The problem:
Starting at the line with "This screenshot has height=844, width=908.", repeat every line exactly until the records end, including the last one.

[Stored data]

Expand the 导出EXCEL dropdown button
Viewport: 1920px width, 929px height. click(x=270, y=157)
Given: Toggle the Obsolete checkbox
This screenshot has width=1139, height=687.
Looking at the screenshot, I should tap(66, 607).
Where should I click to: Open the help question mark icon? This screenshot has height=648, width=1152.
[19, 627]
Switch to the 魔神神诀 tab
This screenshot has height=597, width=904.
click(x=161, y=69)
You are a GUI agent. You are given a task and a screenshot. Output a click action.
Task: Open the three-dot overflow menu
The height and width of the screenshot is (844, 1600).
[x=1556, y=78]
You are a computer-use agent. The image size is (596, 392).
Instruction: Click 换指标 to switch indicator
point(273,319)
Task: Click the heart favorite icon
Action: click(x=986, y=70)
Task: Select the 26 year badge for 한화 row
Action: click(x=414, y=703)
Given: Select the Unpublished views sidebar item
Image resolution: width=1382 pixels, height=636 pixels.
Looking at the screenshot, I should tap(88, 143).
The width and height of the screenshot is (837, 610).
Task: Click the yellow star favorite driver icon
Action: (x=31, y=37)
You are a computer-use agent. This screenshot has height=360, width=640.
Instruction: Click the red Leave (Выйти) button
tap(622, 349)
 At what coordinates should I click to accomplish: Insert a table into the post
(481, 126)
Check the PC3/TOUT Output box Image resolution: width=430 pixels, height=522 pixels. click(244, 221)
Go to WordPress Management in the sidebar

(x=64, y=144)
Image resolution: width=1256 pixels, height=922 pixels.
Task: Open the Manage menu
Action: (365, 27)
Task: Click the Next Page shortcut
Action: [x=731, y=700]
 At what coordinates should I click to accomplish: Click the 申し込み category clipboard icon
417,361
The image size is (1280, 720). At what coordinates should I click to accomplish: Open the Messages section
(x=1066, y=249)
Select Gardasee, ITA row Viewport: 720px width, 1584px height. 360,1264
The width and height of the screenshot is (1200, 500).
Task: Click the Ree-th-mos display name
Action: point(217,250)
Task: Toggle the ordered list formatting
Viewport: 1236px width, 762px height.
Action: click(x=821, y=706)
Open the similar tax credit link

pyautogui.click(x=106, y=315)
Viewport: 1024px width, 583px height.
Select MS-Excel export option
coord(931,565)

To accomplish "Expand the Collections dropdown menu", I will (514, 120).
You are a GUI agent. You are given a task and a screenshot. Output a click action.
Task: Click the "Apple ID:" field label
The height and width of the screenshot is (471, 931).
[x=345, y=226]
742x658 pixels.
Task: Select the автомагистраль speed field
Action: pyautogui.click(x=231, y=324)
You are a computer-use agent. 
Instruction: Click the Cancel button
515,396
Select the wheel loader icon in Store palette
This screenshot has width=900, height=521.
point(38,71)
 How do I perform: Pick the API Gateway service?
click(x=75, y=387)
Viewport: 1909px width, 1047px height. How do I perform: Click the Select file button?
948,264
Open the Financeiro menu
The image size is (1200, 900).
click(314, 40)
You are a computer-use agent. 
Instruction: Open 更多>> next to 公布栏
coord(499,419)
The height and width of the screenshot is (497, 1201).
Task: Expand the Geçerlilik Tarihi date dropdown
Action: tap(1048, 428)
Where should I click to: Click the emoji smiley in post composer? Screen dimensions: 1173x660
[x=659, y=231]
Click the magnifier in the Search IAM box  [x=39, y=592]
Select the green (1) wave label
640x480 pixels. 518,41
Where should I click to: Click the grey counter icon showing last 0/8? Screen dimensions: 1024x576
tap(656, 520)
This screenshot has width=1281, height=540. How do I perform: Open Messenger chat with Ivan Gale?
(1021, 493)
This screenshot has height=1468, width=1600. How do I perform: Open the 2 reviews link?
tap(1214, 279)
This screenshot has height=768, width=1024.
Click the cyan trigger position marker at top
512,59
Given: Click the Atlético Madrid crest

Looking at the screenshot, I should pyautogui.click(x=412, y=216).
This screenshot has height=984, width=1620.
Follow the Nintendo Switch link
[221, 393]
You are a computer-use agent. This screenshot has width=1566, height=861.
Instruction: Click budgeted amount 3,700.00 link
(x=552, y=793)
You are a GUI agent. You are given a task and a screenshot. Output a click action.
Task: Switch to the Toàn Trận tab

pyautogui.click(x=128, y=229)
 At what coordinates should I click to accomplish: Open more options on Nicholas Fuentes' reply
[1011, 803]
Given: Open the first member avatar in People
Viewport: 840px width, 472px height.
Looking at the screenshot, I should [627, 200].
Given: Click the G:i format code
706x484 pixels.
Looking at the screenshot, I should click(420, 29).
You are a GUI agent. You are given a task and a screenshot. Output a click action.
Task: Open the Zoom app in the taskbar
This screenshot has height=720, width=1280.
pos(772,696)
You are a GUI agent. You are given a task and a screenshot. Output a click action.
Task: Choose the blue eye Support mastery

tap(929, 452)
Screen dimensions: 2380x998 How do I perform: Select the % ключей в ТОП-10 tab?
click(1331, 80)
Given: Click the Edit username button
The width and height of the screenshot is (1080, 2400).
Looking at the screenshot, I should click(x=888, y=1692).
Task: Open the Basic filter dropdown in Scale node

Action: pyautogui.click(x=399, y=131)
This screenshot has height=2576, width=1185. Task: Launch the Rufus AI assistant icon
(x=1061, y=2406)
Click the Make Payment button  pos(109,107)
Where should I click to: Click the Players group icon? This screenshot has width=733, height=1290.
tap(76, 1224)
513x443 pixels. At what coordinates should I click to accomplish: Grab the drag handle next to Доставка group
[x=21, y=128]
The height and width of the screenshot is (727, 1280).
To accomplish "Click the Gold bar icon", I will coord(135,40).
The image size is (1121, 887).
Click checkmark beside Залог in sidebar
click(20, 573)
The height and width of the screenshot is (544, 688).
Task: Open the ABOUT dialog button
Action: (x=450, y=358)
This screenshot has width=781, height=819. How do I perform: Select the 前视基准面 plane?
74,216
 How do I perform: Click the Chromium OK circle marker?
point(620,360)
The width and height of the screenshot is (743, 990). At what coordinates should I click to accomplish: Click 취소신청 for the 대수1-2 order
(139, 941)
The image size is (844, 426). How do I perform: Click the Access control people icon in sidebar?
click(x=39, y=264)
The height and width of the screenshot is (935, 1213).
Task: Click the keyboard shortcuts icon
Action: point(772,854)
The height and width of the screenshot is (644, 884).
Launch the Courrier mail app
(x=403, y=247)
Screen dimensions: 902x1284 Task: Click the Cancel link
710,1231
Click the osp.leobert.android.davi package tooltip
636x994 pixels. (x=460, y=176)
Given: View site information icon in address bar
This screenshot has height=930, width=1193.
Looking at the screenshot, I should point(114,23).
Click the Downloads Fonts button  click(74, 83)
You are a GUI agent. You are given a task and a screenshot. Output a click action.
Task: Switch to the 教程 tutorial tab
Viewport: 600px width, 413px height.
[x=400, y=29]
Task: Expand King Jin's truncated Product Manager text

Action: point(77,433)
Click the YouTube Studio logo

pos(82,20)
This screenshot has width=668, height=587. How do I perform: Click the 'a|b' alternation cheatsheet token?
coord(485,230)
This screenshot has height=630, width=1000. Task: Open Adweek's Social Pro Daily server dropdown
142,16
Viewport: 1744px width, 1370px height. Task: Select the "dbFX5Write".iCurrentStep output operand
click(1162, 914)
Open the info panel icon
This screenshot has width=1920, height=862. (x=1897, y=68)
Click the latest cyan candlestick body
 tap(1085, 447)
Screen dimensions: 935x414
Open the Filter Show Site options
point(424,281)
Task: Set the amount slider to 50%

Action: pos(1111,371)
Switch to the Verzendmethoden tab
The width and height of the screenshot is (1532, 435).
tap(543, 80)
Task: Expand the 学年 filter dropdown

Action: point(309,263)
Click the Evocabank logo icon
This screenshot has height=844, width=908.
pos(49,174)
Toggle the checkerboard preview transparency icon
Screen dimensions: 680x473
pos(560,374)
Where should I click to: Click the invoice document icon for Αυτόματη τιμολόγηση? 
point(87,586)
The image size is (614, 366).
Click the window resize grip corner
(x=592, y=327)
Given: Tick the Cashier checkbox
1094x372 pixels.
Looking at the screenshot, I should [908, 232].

Answer to this task:
This screenshot has height=844, width=908.
pos(49,174)
Toggle the checkerboard preview transparency icon
Screen dimensions: 680x473
pos(560,374)
Where should I click to: Click the invoice document icon for Αυτόματη τιμολόγηση? 
point(87,586)
The image size is (614, 366).
Click the window resize grip corner
(x=592, y=327)
Given: Tick the Cashier checkbox
1094x372 pixels.
Looking at the screenshot, I should [908, 232].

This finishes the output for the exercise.